● **EXERCISE**
Only the lines from the start of the entries up to and including the line with "The image size is (1020, 1473)." should be written out, exactly as they stand.

● **AVAILABLE RECORDS**
══════════
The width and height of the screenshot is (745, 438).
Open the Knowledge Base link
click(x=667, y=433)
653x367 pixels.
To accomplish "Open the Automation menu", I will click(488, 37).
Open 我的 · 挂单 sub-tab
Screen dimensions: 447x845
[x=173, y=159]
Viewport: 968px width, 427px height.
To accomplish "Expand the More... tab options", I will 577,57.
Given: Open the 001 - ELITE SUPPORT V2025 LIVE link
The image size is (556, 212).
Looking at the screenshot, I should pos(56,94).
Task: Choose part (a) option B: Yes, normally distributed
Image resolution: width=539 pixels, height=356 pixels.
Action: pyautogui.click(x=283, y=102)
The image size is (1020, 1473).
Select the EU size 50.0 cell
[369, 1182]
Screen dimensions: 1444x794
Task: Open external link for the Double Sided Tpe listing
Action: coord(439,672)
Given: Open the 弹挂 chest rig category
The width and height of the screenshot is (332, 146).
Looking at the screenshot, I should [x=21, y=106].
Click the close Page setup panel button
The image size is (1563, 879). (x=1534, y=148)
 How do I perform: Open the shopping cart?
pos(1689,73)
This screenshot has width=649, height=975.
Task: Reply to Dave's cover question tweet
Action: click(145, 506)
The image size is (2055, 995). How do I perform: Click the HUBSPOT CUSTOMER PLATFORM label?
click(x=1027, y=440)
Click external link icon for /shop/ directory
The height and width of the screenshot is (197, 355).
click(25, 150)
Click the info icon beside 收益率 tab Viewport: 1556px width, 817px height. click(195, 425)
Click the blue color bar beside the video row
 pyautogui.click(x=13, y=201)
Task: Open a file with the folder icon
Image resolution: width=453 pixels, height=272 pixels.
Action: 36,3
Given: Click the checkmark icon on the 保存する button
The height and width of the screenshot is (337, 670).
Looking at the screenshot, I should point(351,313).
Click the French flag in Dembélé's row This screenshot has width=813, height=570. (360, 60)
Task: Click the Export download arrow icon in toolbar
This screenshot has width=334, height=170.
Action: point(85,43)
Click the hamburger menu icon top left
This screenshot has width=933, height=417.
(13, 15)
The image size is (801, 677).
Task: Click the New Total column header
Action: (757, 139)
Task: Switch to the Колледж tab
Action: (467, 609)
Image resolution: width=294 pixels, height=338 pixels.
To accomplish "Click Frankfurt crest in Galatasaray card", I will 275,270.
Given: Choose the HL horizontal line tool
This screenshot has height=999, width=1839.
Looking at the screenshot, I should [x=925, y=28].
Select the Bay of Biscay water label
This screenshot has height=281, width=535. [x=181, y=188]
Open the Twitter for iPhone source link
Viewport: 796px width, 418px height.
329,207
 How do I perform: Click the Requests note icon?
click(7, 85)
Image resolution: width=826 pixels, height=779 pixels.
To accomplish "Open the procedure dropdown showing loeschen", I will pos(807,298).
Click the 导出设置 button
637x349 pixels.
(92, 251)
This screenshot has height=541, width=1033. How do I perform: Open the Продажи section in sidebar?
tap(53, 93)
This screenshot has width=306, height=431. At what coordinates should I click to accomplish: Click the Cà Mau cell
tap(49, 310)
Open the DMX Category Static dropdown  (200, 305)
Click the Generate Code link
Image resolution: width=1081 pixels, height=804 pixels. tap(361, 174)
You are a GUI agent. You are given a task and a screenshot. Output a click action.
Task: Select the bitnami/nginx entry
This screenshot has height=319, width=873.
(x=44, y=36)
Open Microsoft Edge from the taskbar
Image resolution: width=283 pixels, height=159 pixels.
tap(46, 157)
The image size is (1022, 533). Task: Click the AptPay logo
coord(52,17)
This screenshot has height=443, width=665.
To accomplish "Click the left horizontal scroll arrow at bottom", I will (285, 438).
══════════
● **RESPONSE BELOW**
The width and height of the screenshot is (745, 438).
Open the Knowledge Base link
click(x=667, y=433)
653x367 pixels.
To accomplish "Open the Automation menu", I will click(488, 37).
Open 我的 · 挂单 sub-tab
Screen dimensions: 447x845
[x=173, y=159]
Viewport: 968px width, 427px height.
To accomplish "Expand the More... tab options", I will 577,57.
Given: Open the 001 - ELITE SUPPORT V2025 LIVE link
The image size is (556, 212).
Looking at the screenshot, I should pos(56,94).
Task: Choose part (a) option B: Yes, normally distributed
Image resolution: width=539 pixels, height=356 pixels.
Action: pyautogui.click(x=283, y=102)
The image size is (1020, 1473).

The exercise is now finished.